Orforglipron hype on TikTok: what the trials actually show

What did @myrajoinmochi actually say?

The creator walked through Eli Lilly's orforglipron trial results, saying the oral GLP-1 pill hit "14.7% was the max weight loss over just 36 weeks" in the highest dose group, with "87 to 90% of patients" losing at least 5% of body weight. They also flagged a significant side effect burden, noting nausea rates of roughly 41-50% and overall adverse event rates of 86-97% depending on dose. Their bottom line: promising for people who hate needles, but side effect rates are a "big number" worth watching.

This is a competent, broadly accurate summary of a real dataset. The creator didn't overclaim a cure, didn't push a specific dose, and explicitly said they want more trial data before getting fully excited. That kind of restraint is rarer than it should be on TikTok.

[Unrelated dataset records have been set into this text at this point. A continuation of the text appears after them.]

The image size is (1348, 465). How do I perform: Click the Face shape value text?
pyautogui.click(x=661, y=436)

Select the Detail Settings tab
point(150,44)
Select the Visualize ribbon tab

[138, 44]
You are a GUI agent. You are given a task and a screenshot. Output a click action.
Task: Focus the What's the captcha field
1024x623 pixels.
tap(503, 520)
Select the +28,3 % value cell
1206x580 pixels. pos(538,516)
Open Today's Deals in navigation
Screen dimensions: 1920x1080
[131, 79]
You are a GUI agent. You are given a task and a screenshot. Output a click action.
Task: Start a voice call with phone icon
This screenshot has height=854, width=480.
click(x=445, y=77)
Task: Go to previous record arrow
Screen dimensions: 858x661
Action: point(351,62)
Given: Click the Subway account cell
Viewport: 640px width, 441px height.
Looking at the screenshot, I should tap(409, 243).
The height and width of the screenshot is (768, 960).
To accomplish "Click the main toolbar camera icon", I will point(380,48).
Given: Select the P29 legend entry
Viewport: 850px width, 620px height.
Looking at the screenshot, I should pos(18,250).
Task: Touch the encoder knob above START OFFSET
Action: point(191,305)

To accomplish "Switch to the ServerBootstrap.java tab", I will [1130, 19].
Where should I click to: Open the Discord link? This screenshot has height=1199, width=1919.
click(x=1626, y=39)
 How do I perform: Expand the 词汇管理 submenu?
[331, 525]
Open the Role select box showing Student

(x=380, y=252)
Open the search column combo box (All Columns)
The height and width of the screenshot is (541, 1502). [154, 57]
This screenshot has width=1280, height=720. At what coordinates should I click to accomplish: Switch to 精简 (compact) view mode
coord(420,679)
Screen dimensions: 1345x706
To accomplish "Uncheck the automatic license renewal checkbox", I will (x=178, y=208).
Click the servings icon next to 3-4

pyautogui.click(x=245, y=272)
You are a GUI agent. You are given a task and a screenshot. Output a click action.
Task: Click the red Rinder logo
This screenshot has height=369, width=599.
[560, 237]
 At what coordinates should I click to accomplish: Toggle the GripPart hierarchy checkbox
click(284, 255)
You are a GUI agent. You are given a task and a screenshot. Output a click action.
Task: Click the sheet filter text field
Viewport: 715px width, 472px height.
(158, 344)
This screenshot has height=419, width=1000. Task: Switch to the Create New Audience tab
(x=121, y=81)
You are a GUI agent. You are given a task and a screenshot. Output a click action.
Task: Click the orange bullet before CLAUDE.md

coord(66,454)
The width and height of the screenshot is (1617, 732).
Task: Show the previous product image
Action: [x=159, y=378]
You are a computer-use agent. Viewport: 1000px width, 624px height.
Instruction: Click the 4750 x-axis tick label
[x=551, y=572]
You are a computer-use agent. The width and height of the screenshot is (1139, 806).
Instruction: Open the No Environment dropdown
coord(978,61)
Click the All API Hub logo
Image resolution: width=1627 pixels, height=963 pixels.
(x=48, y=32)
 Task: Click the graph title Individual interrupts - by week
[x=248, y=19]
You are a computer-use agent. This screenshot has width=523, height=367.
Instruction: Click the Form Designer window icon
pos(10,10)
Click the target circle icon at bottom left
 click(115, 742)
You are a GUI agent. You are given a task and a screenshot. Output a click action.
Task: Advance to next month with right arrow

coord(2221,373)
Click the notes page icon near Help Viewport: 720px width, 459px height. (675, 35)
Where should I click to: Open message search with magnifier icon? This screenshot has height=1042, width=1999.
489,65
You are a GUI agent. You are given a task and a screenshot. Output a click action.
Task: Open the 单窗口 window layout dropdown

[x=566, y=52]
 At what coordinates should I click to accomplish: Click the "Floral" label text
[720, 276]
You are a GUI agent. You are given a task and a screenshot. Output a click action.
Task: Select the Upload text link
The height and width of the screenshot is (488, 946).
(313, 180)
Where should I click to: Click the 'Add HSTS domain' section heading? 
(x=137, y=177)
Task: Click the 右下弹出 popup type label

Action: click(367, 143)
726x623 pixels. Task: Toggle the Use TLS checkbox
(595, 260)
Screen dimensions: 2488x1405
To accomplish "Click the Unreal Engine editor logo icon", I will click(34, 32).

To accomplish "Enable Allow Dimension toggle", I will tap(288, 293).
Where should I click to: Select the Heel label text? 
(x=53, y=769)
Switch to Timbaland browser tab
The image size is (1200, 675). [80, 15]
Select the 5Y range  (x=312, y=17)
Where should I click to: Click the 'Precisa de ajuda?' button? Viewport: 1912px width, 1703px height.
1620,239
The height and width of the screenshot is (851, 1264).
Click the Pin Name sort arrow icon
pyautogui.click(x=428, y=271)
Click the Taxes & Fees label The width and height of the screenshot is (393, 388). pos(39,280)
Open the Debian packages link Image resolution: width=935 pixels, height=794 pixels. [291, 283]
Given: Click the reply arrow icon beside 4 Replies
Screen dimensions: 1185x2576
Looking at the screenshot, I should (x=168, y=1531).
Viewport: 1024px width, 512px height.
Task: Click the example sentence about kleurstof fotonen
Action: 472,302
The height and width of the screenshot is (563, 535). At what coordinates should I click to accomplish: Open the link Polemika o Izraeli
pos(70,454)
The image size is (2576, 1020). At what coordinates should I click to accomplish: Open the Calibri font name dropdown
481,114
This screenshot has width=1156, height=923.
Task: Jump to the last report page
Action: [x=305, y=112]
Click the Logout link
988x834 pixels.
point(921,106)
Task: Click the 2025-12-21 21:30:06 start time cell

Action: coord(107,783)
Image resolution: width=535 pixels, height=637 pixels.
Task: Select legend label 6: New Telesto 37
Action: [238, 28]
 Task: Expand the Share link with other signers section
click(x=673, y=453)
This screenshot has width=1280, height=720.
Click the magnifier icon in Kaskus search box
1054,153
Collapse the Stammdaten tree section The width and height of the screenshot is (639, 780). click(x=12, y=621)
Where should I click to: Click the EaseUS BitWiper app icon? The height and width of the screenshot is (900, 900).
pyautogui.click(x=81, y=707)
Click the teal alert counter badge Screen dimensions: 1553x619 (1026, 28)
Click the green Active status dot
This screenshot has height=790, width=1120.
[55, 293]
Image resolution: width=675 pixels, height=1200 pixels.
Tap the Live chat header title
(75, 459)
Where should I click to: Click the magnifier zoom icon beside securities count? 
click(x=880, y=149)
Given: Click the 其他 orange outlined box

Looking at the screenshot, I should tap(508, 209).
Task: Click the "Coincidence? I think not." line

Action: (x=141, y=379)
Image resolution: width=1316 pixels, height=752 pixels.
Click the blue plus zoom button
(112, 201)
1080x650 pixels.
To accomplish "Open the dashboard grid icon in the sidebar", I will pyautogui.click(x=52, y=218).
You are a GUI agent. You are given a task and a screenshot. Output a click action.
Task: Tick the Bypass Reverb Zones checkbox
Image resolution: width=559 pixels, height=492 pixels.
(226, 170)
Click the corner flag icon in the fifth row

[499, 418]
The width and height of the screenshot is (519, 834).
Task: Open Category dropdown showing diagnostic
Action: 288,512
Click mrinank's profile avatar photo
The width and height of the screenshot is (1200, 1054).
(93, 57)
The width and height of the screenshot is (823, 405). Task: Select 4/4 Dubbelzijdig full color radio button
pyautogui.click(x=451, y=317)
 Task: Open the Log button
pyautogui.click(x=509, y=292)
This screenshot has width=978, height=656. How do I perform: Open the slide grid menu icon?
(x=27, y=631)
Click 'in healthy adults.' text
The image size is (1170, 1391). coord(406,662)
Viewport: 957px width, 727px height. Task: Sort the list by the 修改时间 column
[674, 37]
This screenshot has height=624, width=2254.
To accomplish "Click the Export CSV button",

Does the science back this up?

Yes, with some important nuances. The 14.7% figure comes from Eli Lilly's Phase 2 orforglipron trial published in 2023 in the New England Journal of Medicine (Wharton et al., 2023, NEJM). That trial enrolled 272 adults with obesity or overweight plus at least one weight-related condition and ran across multiple dose cohorts over 36 weeks.

The 14.7% body weight reduction was observed in the highest dose arm, and the placebo-corrected loss was closer to 12%. That distinction matters. The creator cited the raw number, not the placebo-adjusted figure, which is the more scientifically meaningful one. The 87-90% achieving 5% weight loss is also supported by the trial data. The nausea figures, roughly 41-48% in higher dose groups, align with what was reported, though the framing of "86-97% had side effects" reflects the broadest adverse event category, not just gastrointestinal issues.

• Wharton S, et al. (2023). Orforglipron for adults with obesity. New England Journal of Medicine, 389(10), 877-888.
• Drucker DJ (2022). GLP-1 physiology informs the pharmacotherapy of obesity. Nature Reviews Endocrinology, 18(7), 408-423.

What did they get wrong (or right)?

Mostly right, but there's a meaningful omission. The creator reported the 14.7% weight loss as if it stands cleanly on its own. It doesn't. Placebo-adjusted weight loss is the number that tells you what the drug actually did versus what diet, monitoring, and the trial environment did. That adjusted figure was roughly 12.4% in the top dose group, still impressive, but not 14.7%.

The comparison to tirzepatide and semaglutide on side effects is fair directionally. Injectable GLP-1 agonists do tend to show lower GI adverse event rates in their pivotal trials, likely because subcutaneous delivery bypasses the gut-level concentration spike that oral GLP-1 formulations produce. The creator correctly identifies this as "the big holdup with the oral form." That is accurate pharmacology.

They also correctly named orforglipron as a non-peptide GLP-1 receptor agonist, which matters, since its small-molecule structure means it doesn't require the fatty acid coating that oral semaglutide (Rybelsus) needs for absorption. That's a real and relevant distinction they implied without spelling out.

One thing missing from the video: this was Phase 2 data. Phase 3 trials are ongoing. Applying Phase 2 effect sizes to clinical expectations is a habit that frequently comes back to bite people.

What should you actually know?

Orforglipron is genuinely interesting, but it is not approved, not available, and the Phase 2 sample size was small. 272 people across multiple arms is not a lot of signal to bet on. Phase 3 data, which Lilly is running now, will tell us whether these numbers hold at scale and across more diverse populations.

The side effect comparison to injectables deserves more scrutiny than the video gave it. Nausea rates of 41-48% are high. In the SURMOUNT-1 tirzepatide trial (Jastreboff et al., 2022, NEJM), nausea occurred in about 28-33% of patients. That's a meaningful gap. For someone who is injection-averse, trading a needle for a 50% chance of significant nausea is not obviously a better deal.

Finally, "pill form GLP-1" is an appealing category but oral semaglutide already exists as Rybelsus. The conversation about oral GLP-1s isn't brand new, and orforglipron's actual differentiation will depend on how its absorption profile, dosing flexibility, and long-term tolerability compare head-to-head, data that does not yet exist.